She ran into hands that caught her and dragged her faster than she could crawl. Then she was lying on the floor, choking and sobbing, with the din diminishing to a fading rumble and far off bangs. As the dust began to clear, she stared wide-eyed at the heap of rubble that filled the corridor where she'd been standing, the floor around it cracked and buckled as though just barely able to support its weight. A last piece of ceiling panel came loose and crashed down, just a meter or two from her feet. She scuttled backward, ran into a pair of legs, and then those same hands were under her arms, helping her to rise. "Miss?"
It was one of the two salarymen who'd been behind her. The other moved forward and peered into the thinning dust, one arm raised wardingly before his face. "Shit! Are we going to be able to get through this?"
"Um--there's another set of stairs! It's at the next corner of the building!" Reiko's legs were unsteady, but she made them move--catching at the nearer salaryman's arm, she pulled him with her. "Hurry!" Walking on that angled surface felt precarious enough, never mind running, but she started to run anyway, back to the last cross corridor, surprising herself with her speed over the scarred, wreckage-strewn floor, even with her heart still racing from that near-miss. She could hear the other salaryman's footsteps as he caught up to them. There was no way the building could stand for long, sixty stories leaning at this tilt. She didn't know how much time they had, but she could sense it running out. They /had/ to get down to the ground before--
They reached the stairs, which were empty, though Reiko thought she could hear a confused noise of other footsteps and voices somewhere below them. The stairs were angled like the floor and harder to navigate; Reiko had to cling to the railing to keep her balance. She lost count of the levels as they went down and down, was almost dizzy with going around the tight turns.
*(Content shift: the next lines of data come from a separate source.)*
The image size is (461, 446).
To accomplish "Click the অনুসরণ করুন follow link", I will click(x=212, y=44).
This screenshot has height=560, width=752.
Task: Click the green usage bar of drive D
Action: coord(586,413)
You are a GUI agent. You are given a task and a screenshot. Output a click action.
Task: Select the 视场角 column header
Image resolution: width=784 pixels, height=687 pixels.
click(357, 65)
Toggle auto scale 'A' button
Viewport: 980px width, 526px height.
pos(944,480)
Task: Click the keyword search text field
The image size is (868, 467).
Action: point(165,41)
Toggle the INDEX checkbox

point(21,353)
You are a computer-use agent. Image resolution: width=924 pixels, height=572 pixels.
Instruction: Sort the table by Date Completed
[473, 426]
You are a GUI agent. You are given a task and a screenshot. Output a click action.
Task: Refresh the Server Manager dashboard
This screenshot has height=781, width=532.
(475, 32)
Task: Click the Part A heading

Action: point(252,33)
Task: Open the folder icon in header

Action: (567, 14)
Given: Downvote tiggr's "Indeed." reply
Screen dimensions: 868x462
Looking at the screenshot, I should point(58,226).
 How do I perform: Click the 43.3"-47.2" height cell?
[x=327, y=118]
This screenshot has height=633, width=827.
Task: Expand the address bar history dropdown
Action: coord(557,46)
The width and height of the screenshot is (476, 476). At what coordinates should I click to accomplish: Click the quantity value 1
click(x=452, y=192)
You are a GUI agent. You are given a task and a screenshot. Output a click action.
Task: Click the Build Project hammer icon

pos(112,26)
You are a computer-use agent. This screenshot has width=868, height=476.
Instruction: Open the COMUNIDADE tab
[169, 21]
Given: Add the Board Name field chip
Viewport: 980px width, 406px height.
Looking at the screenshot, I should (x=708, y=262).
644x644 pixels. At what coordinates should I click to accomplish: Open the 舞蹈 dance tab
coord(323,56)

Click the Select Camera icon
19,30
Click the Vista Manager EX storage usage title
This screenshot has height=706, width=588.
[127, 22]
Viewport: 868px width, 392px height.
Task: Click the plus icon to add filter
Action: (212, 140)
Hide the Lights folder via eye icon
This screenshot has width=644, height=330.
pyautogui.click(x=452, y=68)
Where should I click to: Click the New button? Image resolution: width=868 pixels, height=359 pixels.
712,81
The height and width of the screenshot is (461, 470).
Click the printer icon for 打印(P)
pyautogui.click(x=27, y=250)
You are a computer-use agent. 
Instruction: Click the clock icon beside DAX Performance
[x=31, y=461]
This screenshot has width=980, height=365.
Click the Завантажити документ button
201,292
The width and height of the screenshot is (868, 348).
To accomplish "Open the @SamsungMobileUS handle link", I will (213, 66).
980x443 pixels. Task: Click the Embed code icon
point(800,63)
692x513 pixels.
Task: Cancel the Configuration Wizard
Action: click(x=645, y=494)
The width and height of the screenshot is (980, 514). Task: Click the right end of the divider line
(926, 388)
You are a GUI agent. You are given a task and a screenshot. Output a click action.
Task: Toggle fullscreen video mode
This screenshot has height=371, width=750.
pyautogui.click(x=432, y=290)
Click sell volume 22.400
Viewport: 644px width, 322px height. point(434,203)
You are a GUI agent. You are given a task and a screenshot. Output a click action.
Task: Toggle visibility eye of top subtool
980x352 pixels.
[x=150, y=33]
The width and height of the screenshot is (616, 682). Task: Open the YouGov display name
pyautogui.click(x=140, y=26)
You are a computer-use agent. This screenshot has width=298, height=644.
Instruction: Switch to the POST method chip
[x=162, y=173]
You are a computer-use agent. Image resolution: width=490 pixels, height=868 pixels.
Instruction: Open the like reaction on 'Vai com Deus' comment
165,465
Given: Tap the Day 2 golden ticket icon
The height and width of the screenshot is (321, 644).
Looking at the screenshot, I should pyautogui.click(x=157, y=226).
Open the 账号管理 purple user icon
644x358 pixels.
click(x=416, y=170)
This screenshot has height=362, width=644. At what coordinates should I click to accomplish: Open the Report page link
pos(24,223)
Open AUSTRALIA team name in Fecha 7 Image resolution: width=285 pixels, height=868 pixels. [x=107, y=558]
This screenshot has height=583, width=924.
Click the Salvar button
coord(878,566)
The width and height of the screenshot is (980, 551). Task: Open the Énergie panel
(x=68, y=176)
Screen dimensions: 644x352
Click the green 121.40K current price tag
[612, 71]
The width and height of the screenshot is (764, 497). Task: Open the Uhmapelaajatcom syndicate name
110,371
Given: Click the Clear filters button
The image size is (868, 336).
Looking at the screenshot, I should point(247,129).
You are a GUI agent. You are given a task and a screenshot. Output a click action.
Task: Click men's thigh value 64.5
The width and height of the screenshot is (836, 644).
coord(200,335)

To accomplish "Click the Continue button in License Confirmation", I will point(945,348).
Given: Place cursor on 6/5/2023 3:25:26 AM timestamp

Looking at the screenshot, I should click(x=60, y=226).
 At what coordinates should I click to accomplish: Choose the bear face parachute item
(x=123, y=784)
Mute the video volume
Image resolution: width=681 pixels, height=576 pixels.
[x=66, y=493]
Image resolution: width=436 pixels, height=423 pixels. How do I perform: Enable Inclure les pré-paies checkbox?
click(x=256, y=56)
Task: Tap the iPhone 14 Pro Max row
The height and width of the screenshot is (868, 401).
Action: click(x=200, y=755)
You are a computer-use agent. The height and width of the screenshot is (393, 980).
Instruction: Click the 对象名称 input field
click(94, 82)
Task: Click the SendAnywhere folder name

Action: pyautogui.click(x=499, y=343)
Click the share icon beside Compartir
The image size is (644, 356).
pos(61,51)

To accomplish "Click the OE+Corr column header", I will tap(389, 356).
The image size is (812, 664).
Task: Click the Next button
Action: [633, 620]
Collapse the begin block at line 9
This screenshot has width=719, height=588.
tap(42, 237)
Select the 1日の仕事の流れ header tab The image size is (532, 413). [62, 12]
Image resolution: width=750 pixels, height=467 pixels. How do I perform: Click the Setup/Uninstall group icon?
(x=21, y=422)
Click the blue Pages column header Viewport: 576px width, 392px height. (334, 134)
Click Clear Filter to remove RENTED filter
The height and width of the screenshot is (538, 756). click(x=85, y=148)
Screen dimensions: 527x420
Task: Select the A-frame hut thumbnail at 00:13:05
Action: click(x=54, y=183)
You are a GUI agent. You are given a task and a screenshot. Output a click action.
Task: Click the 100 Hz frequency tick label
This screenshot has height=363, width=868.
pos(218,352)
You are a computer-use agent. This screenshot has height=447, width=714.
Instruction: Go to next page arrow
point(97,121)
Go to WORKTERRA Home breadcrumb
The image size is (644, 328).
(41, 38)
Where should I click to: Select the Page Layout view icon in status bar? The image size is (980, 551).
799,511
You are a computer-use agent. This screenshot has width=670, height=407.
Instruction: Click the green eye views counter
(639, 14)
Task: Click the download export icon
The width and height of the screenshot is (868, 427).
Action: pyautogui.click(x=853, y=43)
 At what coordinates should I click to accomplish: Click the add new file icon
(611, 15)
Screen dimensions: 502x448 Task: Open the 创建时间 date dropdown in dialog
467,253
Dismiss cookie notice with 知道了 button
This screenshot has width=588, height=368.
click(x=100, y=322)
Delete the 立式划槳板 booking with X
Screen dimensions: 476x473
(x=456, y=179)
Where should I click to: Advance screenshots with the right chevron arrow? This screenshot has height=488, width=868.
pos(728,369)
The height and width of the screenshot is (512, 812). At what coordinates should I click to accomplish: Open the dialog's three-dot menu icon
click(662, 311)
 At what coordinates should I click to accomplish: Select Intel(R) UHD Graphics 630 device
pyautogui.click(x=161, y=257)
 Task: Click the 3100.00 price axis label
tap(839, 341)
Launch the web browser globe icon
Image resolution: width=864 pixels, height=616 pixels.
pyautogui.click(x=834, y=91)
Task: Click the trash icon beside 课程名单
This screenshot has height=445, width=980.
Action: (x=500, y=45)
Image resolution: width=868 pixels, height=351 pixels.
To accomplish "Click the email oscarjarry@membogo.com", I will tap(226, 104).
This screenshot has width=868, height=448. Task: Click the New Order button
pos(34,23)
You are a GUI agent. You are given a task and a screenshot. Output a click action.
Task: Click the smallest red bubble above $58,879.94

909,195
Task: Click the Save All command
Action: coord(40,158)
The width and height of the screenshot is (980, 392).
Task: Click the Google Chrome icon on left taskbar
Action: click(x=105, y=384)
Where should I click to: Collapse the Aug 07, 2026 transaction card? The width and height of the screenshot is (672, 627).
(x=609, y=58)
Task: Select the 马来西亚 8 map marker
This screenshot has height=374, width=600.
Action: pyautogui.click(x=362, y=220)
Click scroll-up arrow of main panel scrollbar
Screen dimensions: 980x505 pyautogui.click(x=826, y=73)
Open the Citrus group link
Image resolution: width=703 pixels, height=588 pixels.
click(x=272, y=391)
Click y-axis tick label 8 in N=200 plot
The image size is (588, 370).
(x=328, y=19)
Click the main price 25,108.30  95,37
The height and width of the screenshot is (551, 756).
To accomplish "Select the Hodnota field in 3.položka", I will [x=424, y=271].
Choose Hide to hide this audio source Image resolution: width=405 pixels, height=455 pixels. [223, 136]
"Miss? Are you all right?"
It was one of the salarymen. They were both ahead of her--one had disappeared around the next turning of the stairwell, the other was looking back at her. "I'm fine! Keep going!" Her throat hurt, irritated by the dust and her run. Her eyes stung too. Blinking, she looked down the stairwell, saw a clouding of the air that made her heart seize, then beat more frantically again. "Wait! Is that smoke?"
"Yeah! It's a bit smoky down here." The leading salaryman's voice reverberated in the stairwell; she could barely make it out. "It's not too bad, though. And we've gotta get out somehow! I think we can make it through here if we go fast."
"Wait--I'm coming!" She didn't want to be alone in the smoke, unable to see. The memory of fire made her legs tremble again, that and an exhaustion, both mental and physical, that was getting harder to overcome. She stumbled down the steps, hearing the muddled footsteps getting further away, the nearer salaryman going around the next corner, almost a whole floor ahead of her now, his outline starting to blur in the hazy air. "Wait...." The smoke got thicker, made her cough, and as she caught her breath she leaned on the railing, staring down the center of the stairwell. She could see only a grey smog, perhaps a flicker of motion vanishing into it, and then nothing else. She heard coughing from the salarymen, called down to them, and got no reply. Someone must have left a fire door open below them--the smoke was rising up the stairwell, getting worse.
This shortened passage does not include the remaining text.